Welcome back to Art for All, wherein I make my best attempt at bringing artists and their work to the forefront of a subculture that might not already be aware. This Sci Fi Nerd edition is going to be special though, because it’s likely that this group is already well aware of a number of high profile artists working in their field of interest.
There’s no point in mentioning the likes of Chesley Bonestell, pioneer of modern Sci Fi art, Dean Ellis, H.R. Giger, Jack Kirby, Alan Lee or John Howe or Frank R. Paul because, well, what’s the point? You guys are almost guaranteed to already be familiar with their work. So here are some artists worth looking at, and maybe expand your conceptions of what Sci Fi art can be.
Yuko’s characteristic style blends a classic Japanese style with a commercial pop bent that lends itself well to everything from book covers to advertisements – the range of which she has been very successful in navigating throughout her career. Not all her work meets strict Sci Fi criteria, but a great deal of it does, and arguably all of her work lends itself to Fantasy.
I know what you are thinking: obvious. And yes, it may be a little obvious! However, he’s worth noting not only for his vast catalog of work but also because his latest retrospective from Titan Books is a stunning collection that should be on the shelf of any Sci Fi aficionado. From Lovecraft to Tolkien to Warhammer 40k, Miller has done it all and this retrospective brings his characteristic blend of obsessive line-work and gestural flow to your fingertips.

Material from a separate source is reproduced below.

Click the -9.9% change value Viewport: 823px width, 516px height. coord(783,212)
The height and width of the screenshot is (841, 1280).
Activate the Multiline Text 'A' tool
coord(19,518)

This UK based artist packs an obscene amount of detail into each illustration that enjoying the piece on a surface level is nearly impossible. Abstract Expressionism this is not. Some Sci Fi purists are probably going to bitch at me because his work is probably more Fantasy than SF, but those guys can blow me because Richey is an artist you should know about, and you can thank me later.
This woman is one of my all-time favorite artists. Her work is absolutely unapologetic and invokes a visceral reaction when you see it in person. Steel frames, leather, canvas and all sorts of recycled materials used to form the wall-hanging sculptures give them an undeniable post-apocalyptic feel, and the protruding, 3-dimensional ‘mouthes’ with holes as black as midnight are legitimately scary to view (or stick your face right up to…). Lord knows what is lying just beyond the wall. In addition to this, her illustrations and hanging sculptures (whose shadows form wild constellations on the floor!) only add to her very focused, undeniably-Bontecou world.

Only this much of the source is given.